Here in the rainforest, I don’t want to just be a bystander to rain, passive and protected; I want to be part of the downpour, to be soaked, along with the dark humus that squishes underfoot. I wish that I could stand like a shaggy cedar with rain seeping into my bark, that water could dissolve the barrier between us. I want to feel what the cedars feel and know what they know.

As a writer and botanist, Kimmerer weaves lyric storytelling with science, gleaned from both Western institutions and the indigenous wisdom of the Citizen Potawatomi Nation to which she belongs. Throughout Braiding Sweetgrass, she achieves a beautiful alchemy in the language between the technical and the poetic, whether she is describing the Anishinaabe word Puhpowee (the force inherent in mushrooms that propels them to rise up through the earth overnight) or exploring sugar maples, water lilies, old-growth forests, and lichens.

Kimmerer discovers how science and storytelling strengthen and enhance each other like braided threads. The Native American story of “the Three Sisters” illuminates the science behind the harmony of corn, bean, and squash, a trio of seeds that thrive when planted together. The science of why goldenrod and asters grow in proximity—creating a vivid contrast of color that attracts bees—helps explain Kimmerer’s awe of the striking purple and yellow hues and her intuition that a deeper reason lay behind their pairing. Where there is beauty and mystery, Kimmerer finds the science, and vice versa, in a language that both informs and enchants.

After meandering the trails of the Pacific Northwest, I left for Maine, accompanied by another book by a scientist and writer, Alan Lightman’s Searching for Stars on an Island in Maine. Again, the fusing of science and storytelling sent me deep into thought and heightened my sense of my surroundings. On a night gazing up at glimmering constellations from the driveway of my childhood home, I experienced a similar sense of plunging into infinity and weightlessness that Lightman recounts from a time he lay alone in a boat beneath a moonless sky:

I felt an overwhelming connection to the stars, as if I were part of them. And the vast expanse of time—extending from the far distant past long before I was born and then into the far distant future long after I will die—seemed compressed to a dot. I felt connected not only to the stars but to all of nature, and to the entire cosmos. I felt a merging with something far larger than myself, a grand and eternal unity, a hint of something absolute.

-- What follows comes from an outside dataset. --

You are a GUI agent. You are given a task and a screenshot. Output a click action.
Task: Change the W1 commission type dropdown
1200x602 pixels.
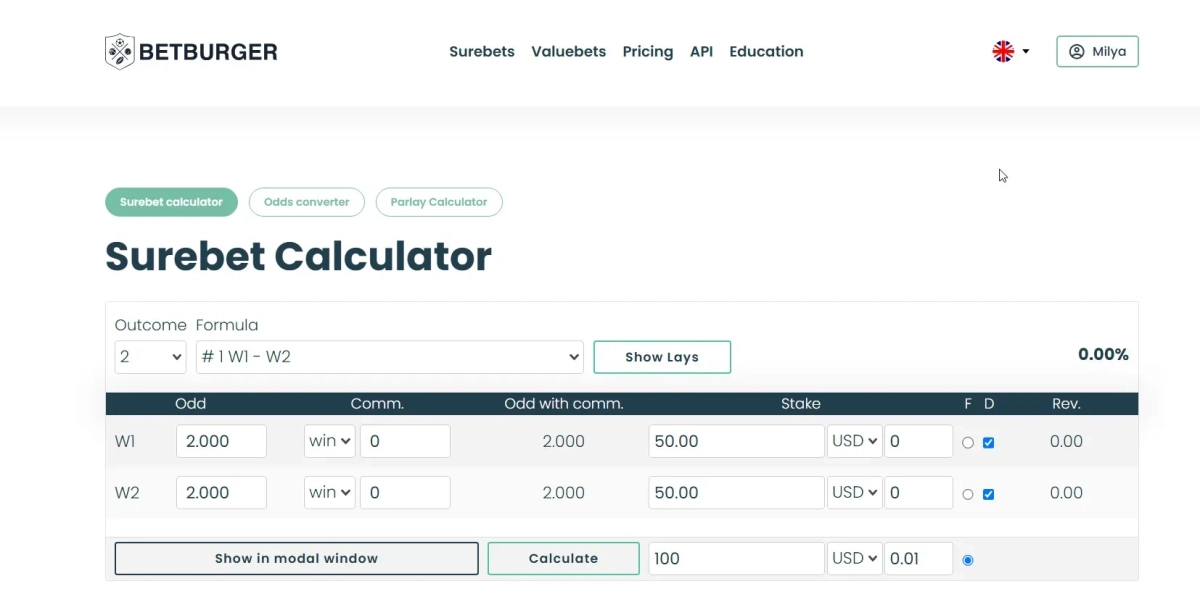(x=329, y=441)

Lightman presents physics-related theories, discoveries, or inventions throughout his book, with science and story joining forces to push the reader toward deeper and bigger questions: What is the meaning of life? Where do we fit in the universe? Like Kimmerer, he retains a childlike wonder at each quandary and a reverence for the “beautiful and mysterious order underlying the world.”

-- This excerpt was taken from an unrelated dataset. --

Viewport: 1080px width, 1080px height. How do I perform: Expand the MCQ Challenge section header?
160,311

Lightman and Kimmerer take science writing well beyond the technical, infusing riches of reflection and beautiful prose. Their melding of roles as scientists and storytellers remind me of Rachel Carson and her ability to transform her scientific observations of the sea, land, and sky into the compelling lyrical works that helped launch the environmental movement in the 1960s. Carson understood, too, as she expressed in her acceptance speech for the National Book Award for The Sea Around Us, that writing on scientific subjects could indeed reach into the realm of the poetic:

The winds, the sea, and the moving tides are what they are. If there is wonder and beauty and majesty in them, science will discover these qualities. If they are not there, science cannot create them. If there is poetry in my book about the sea, it is not because I deliberately put it there, but because no one could write truthfully about the sea and leave out the poetry.

Whether looking up at ancient cedars or the stars, out at the ocean or down at the mosses and mushrooms from the earth, I cherished the kinship and wisdom of the scientists whose words I carried. They spoke a language I could understand, probing the mysterious while showing me new ways of seeing the world.